Auf den Kapverdischen Inseln bestimmt heute Musik den Alltag. Zeit und Musik ist der größte Reichtum auf den Inseln, weil es kaum noch Arbeit gibt. Das bedeutendste Exportprodukt der kapverdischen Inseln ist die Weltmusik.

Die kapverdischen Inseln liegen etwa 600km vor der Küste Westafrikas, zwischen Gibraltar und dem Kap der guten Hoffnung im Atlantischen Ozean. Bis zum eindringen der Europäer 1466 war Cabo Verde unbewohnt. Seit 1495 portugiesische Kolonie, wurden die wüstenhaft trockenen Inseln mit portugiesischen Häftlingen und Sklaven aus Senegal und Guinea besiedelt. Die Inseln dienten als Militärstation, als Umschlags- und Versorgungsstation für den Sklavenhandel und als Kohlenlager und Zwischenstop für die Dampfschiffe auf ihren Überseefahrten. Nach 500 Jahren Ausbeutung und Gewaltherrschaft wurden die Kapverden 1951 in eine sogenannte portugiesische Überseeprovinz umgewandelt.

Einst pulsierte das Leben durch den Hafen in Mindelo, als die kapverdischen Inseln eine wichtige Etappe für die Frachter zwischen Südamerika und Europa war. Der Hafen war voller Schiffe, und die Seeleute wollten unterhalten werden auf ihren Landgängen - mit Musik, Frauen und Essen. In den Hafenkneipen entstanden die sehnsuchtsvolle Morna und die lebhafte Coladeira. Wirtschaftlich ging es Mindelo hervorragend, bis die großen Schiffe Mitte des letzten Jahrhunderts den kleinen Hafen mitten im Atlantik nicht mehr als Zwischenstop anliefen und der Ort langsam vereinsamte.

Die Geschichte des kapverdischen Volkes ist durch die Verschmelzung verschiedener Herkünfte und Kulturen, aber auch durch ständige Auswanderung und Heimkehr geprägt. Die Musik ist nicht zuletzt so vielfältig, weil das Volk der kapverdischen Inseln über die ganze Welt verteilt ist. Schon immer herrschte ein reger Austausch zum Festland und Menschen emigrierten z.B. zur westafrikanischen Küste oder nach Amerika. Am Ende des 20. Jahrhunderts lebten weit mehr Caboverdianer im Ausland, als auf den Inseln selbst. Zwanzig Prozent aller im Land verfügbaren Geldmittel werden von Angehörigen außerhalb der Kapverden erarbeitet und an die Familien in die Heimat geschickt.

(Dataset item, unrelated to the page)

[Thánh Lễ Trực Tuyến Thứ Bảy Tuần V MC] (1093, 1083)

Die Landschaft ist so trocken, dass Landwirtschaft kaum Sinn macht und selbst Ziegen Steine zu fressen scheinen. Heute werden 95 Prozent aller Lebensmittel importiert. Einzige Ausfuhrprodukte sind Fisch, Fischprodukte und Meersalz. Es gibt keine funktionierende Wirtschaft, allein der Fischfang bietet eine sinnvolle Beschäftigung. Wer jung und gesund ist, wandert aus.
Trotzdem herrscht auf den Kap Verden heute ein Klima des sozialen Friedens. Der Atlantik isoliert und schützt gleichzeitig die Inseln, die zwar arm, aber in Frieden leben.

Rauchend, spielend und trinkend verbringen die zurückgebliebenen Männer ganze Tage in den Kneipen. Dort geben die Sängerinnen und die Musiker mit ihren Cavaqinhos, den kapverdischen Gitarren allabendlich Konzerte, auch wenn ein Satz Gitarrensaiten so viel kostet, wie die Gage für einen ganzen Abend. Sie kennen und spielen Dutzende und Hunderte von Mornas, den typischen Liedern, die inzwischen weltbekannt sind. Die Stimmung dieses kapverdischen Blues ist melancholisch und nachdenklich, die Texte sind voller Sehnsucht, Heimweh und Verlangen. Der traurige Gesang der Morna wird typischerweise mit Cavaquinho, Gitarre, Geige und einer 10-saitigen Gitarre begleitet.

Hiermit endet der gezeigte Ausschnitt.